--- Given text Enclosed Below ---
Addiction vs. Physical Dependence
One of the most common sources of confusion is the difference between addiction and physical dependence. They are not the same thing, even though the terms are often used interchangeably.
Physical dependence is a straightforward biological process: your body adapts to a substance, and you experience withdrawal symptoms when you stop taking it. This happens with many medications that are not addictive at all. Antidepressants, for instance, can cause withdrawal symptoms if stopped abruptly, but they don’t produce cravings, compulsive use, or the loss of control that defines addiction. Blood pressure medications, certain stomach acid drugs, and corticosteroids can also cause physical dependence without any addictive properties.
Addiction requires the behavioral and psychological components: compulsive use, loss of control, and continued use despite harm. A person taking prescription pain medication exactly as directed who experiences withdrawal symptoms when tapering off is physically dependent. A person who starts crushing pills, lying to multiple doctors to get more prescriptions, and using despite serious consequences is addicted. The distinction matters because confusing the two can lead people to avoid necessary medications out of fear, or to dismiss genuine addiction as “just” physical dependence.
Behavioral Addictions
Addiction isn’t limited to substances. The World Health Organization officially recognizes gambling disorder and gaming disorder as behavioral addictions in its International Classification of Diseases. These conditions share the same core features as substance addiction: impaired control, increasing priority given to the behavior over other life activities, and continuation or escalation despite negative consequences.
--- End of Enclosed Given text ---
◆ **What you will do**
1. In the passage on addiction and physical dependence, which two behavioral addictions does the World Health Organization officially recognize?
2. Extend the passage on addiction and physical dependence, picking up right after its final sentence.
--- Records Enclosed Below ---
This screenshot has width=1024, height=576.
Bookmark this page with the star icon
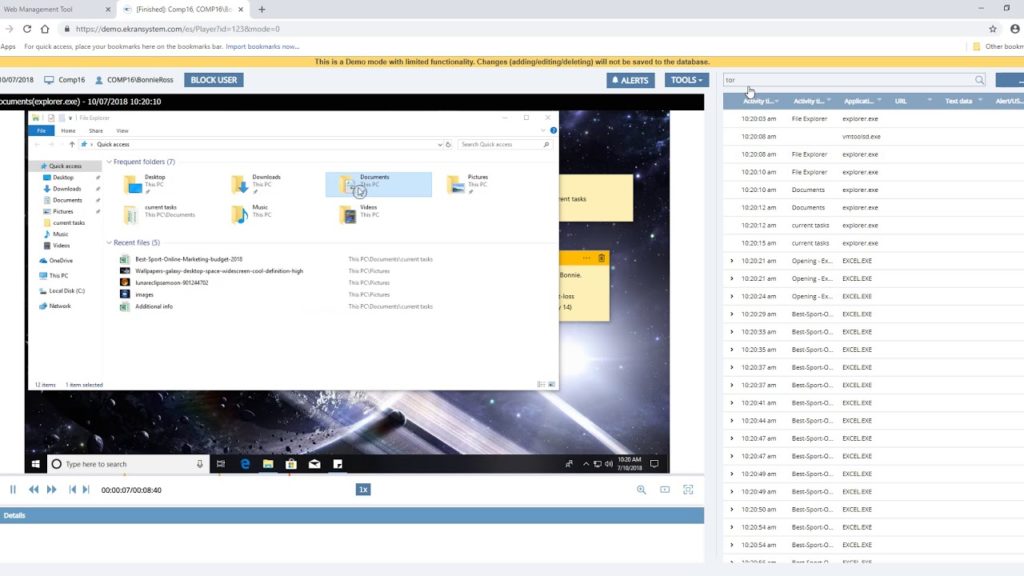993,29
--- End of Enclosed Records ---
--- Records Enclosed Below ---
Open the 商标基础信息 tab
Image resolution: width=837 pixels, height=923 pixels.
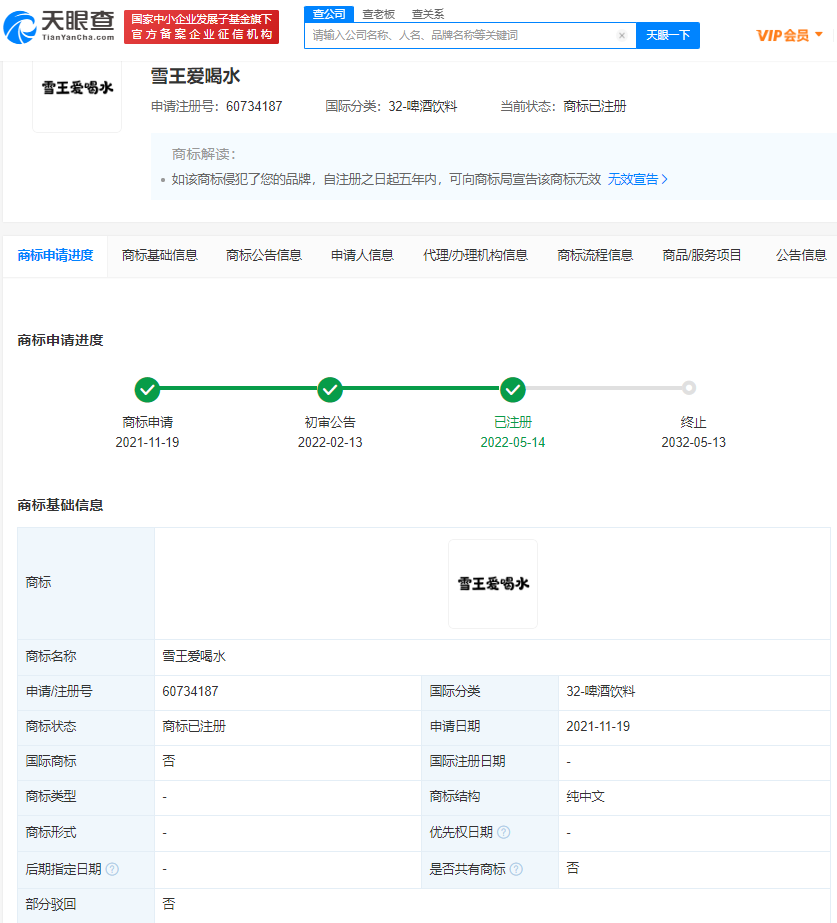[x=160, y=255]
--- End of Enclosed Records ---
◆ **Responses by task**
1. Gambling disorder and gaming disorder.

2.
For gaming disorder specifically, the pattern must cause significant impairment in personal, social, educational, or occupational functioning and must generally be present for at least 12 months before diagnosis. The same brain reward pathways involved in substance addiction show similar patterns of altered activity in people with behavioral addictions, which is why these conditions respond to many of the same treatment approaches.
Why Some People Are More Vulnerable
At least half of a person’s susceptibility to addiction can be linked to genetic factors. For tobacco specifically, genetics account for roughly 75 percent of a person’s likelihood of starting to smoke, 60 percent of the tendency to become addicted, and 54 percent of the ability to quit. These are population-level estimates, not individual predictions, but they illustrate how strongly biology influences risk.
Environmental factors fill in the rest. Childhood trauma, chronic stress, early exposure to substances, peer influence, and lack of social support all increase vulnerability. Mental health conditions like depression, anxiety, and PTSD also raise the risk significantly, since substances can temporarily relieve emotional pain in ways that make the cycle of addiction harder to break. No single factor, genetic or environmental, determines whether someone develops an addiction. It’s the interaction between all of them, layered on top of the specific substance or behavior, that tips the balance.
This is why addiction is considered a medical condition rather than a moral failure. Genetic loading, brain chemistry, trauma history, and environment all converge in ways that no amount of willpower alone can fully override. The encouraging counterpart to this complexity is that addiction is treatable, and understanding what drives it makes effective intervention possible.